« Ingurgiter douze grosses seringues d’alcool » : à Lille, le bizutage au cœur du procès de la mort d’un étudiant pendant une soirée

Le bizutage se définit par « toute pratique dans le cadre scolaire visant à humilier ou à pousser à l’alcoolisation excessive ». Il s’agit d’une infraction, punie par la loi depuis 1998. Ce chef d’accusation va être au cœur du procès, qui s’est ouvert ce mardi 20 janvier, concernant la mort de Simon Guermonprez décédé après une soirée d’intégration alcoolisée. Cette affaire implique trois étudiants et l’université de Lille, citée à comparaître pour homicide involontaire.

Le 8 juillet 2021, l’étudiant admis en deuxième année de médecine à l’université de Lille participe à ce rite de passage, organisé par les troisièmes année. À l’issue, il est déposé en VTC au domicile de ses parents dans la métropole lilloise. Le jeune homme se serait ensuite rendu sur un pont autoroutier où il aurait pris un selfie, avant d’être mortellement percuté par un camion circulant en contrebas, possiblement en tentant de récupérer son téléphone tombé sur les voies, selon l’enquête.

Objectif de la soirée : « Ingurgiter douze grosses seringues d’alcool »

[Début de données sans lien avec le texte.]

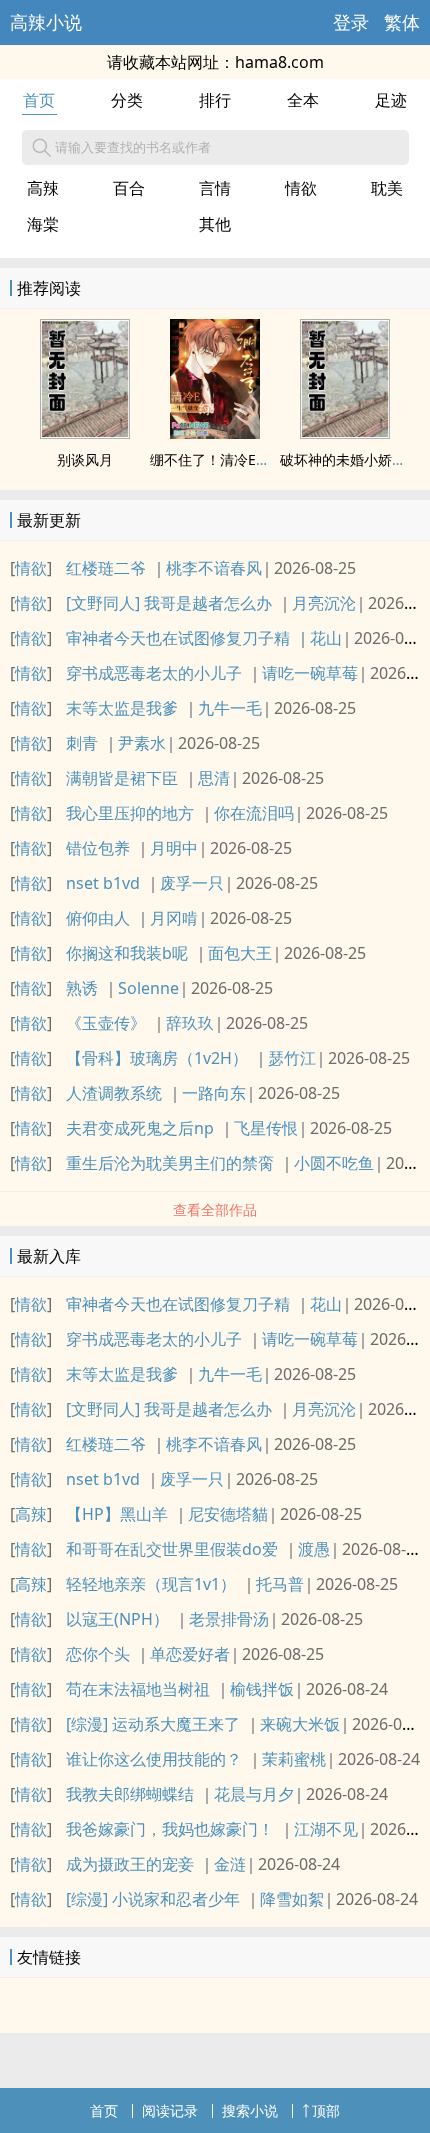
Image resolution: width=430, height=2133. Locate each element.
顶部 (326, 2110)
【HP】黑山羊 (117, 1514)
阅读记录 (170, 2110)
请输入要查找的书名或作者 (133, 147)
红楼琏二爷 (106, 568)
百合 (129, 188)
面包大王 (240, 953)
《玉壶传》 (106, 1023)
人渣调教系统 (114, 1093)
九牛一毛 (230, 708)
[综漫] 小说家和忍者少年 (153, 1899)
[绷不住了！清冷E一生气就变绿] (215, 433)
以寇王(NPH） (117, 1619)
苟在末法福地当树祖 (138, 1689)
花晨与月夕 (254, 1794)
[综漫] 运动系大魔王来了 (153, 1724)
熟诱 (82, 988)
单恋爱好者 (190, 1654)
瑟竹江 (292, 1058)
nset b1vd (103, 883)
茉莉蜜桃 (294, 1759)
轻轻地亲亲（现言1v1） (151, 1584)
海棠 (43, 224)
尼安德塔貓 (228, 1514)
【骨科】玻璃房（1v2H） (157, 1058)
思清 (214, 778)
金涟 (230, 1864)
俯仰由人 (98, 918)
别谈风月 (85, 459)
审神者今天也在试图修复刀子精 (178, 638)
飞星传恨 (266, 1128)
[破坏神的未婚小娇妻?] (345, 433)
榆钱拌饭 (262, 1689)
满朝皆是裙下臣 (122, 778)
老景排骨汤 (229, 1619)
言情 (215, 188)
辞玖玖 (190, 1023)
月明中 (174, 848)
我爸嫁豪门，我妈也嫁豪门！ (170, 1829)
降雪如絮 (292, 1899)
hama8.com (279, 62)
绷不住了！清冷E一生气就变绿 (245, 459)
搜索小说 (250, 2110)
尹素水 (142, 743)
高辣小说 (46, 22)
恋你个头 (98, 1654)
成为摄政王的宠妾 (130, 1864)
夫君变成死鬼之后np (140, 1128)
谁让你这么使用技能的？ (154, 1759)
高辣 (43, 188)
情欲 (301, 188)
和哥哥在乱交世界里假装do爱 (172, 1549)
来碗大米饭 (300, 1724)
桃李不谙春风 (214, 568)
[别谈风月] (85, 433)
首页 (39, 100)
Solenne (148, 988)
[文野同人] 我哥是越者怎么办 (169, 603)
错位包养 (98, 848)
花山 (326, 638)
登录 (351, 22)
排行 (215, 100)
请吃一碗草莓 (310, 673)
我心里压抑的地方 (130, 813)
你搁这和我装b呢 (127, 953)
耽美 (387, 188)
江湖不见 (326, 1829)
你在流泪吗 (254, 813)
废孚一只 (192, 883)
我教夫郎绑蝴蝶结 (130, 1794)
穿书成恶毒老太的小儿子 (154, 673)
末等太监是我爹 (122, 708)
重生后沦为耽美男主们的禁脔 (170, 1163)
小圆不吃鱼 (334, 1163)
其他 (215, 224)
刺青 (82, 743)
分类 (127, 100)
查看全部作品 (215, 1209)
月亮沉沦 (324, 603)
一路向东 (214, 1093)
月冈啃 (174, 918)
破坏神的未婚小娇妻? (346, 459)
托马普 (280, 1584)
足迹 (391, 100)
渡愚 (314, 1549)
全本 (303, 100)
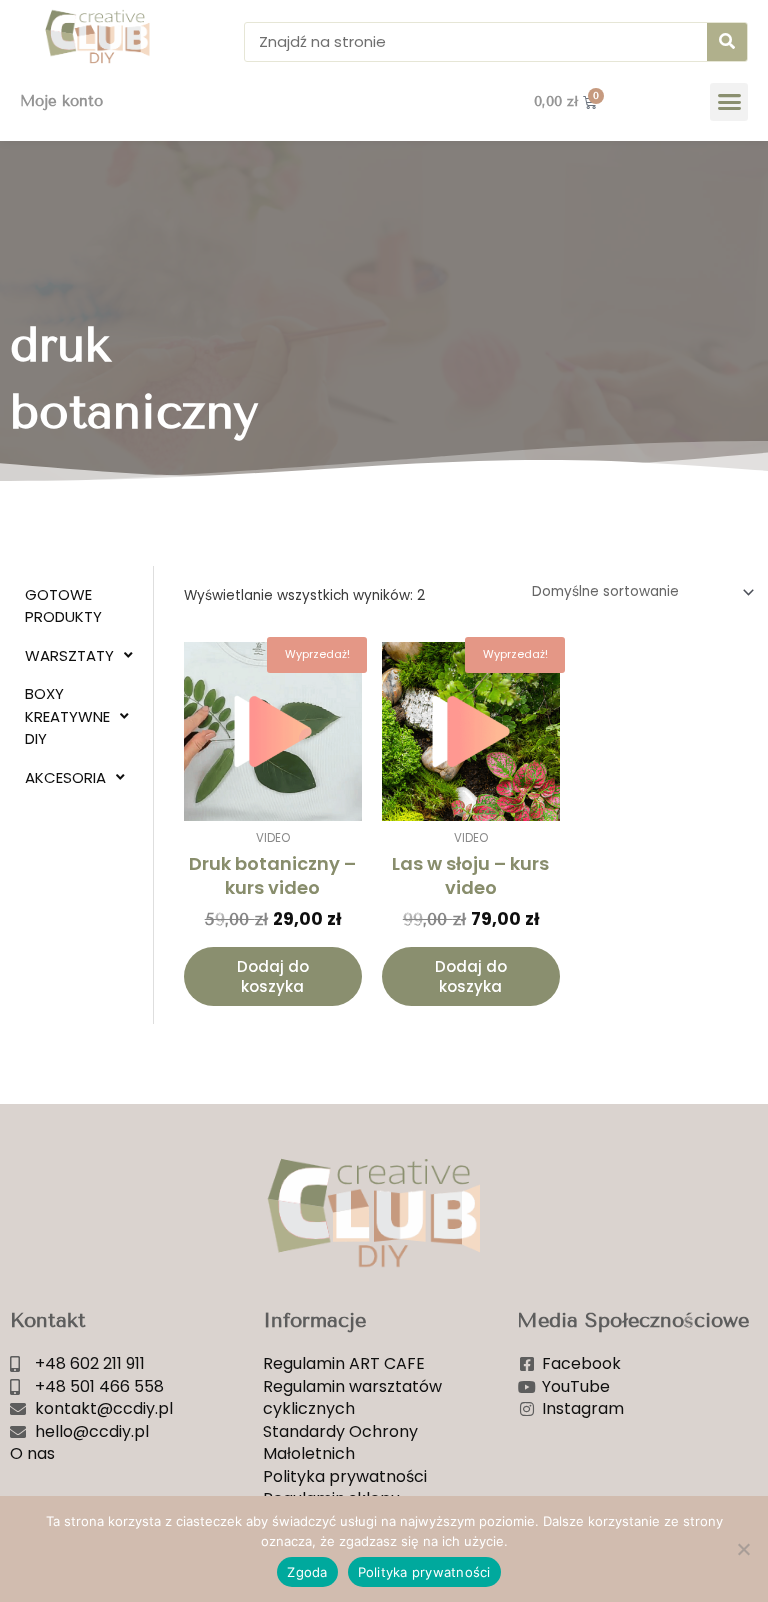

À l’ouverture du procès ce mardi, le chauffeur du poids lourd jugé pour homicide involontaire a été le premier appelé à la barre. L’homme de 50 ans a affirmé que le jeune homme se trouvait sur la bande d’arrêt d’urgence avant de se « jeter » sous son camion. « Je n’ai pas eu le temps de piler, il s’est jeté, je n’ai pas pu l’éviter, je suis désolé mais je n’ai rien pu faire », a-t-il déclaré.

Tous les regards sont tournés vers la responsabilité de l’université et des trois étudiants accusés de bizutage, dont l’un pour complicité. Le père de la victime, Daniel Guermonprez, s’est exprimé en ce sens avant l’ouverture du procès. Selon lui, l’un des objectifs imposés par les étudiants en charge de l’organisation de la soirée était « d’ingurgiter douze grosses seringues d’alcool. On comprend que, quand Simon est déposé devant la maison, il est complètement désorienté », ajoute-t-il, interrogé par l’AFP.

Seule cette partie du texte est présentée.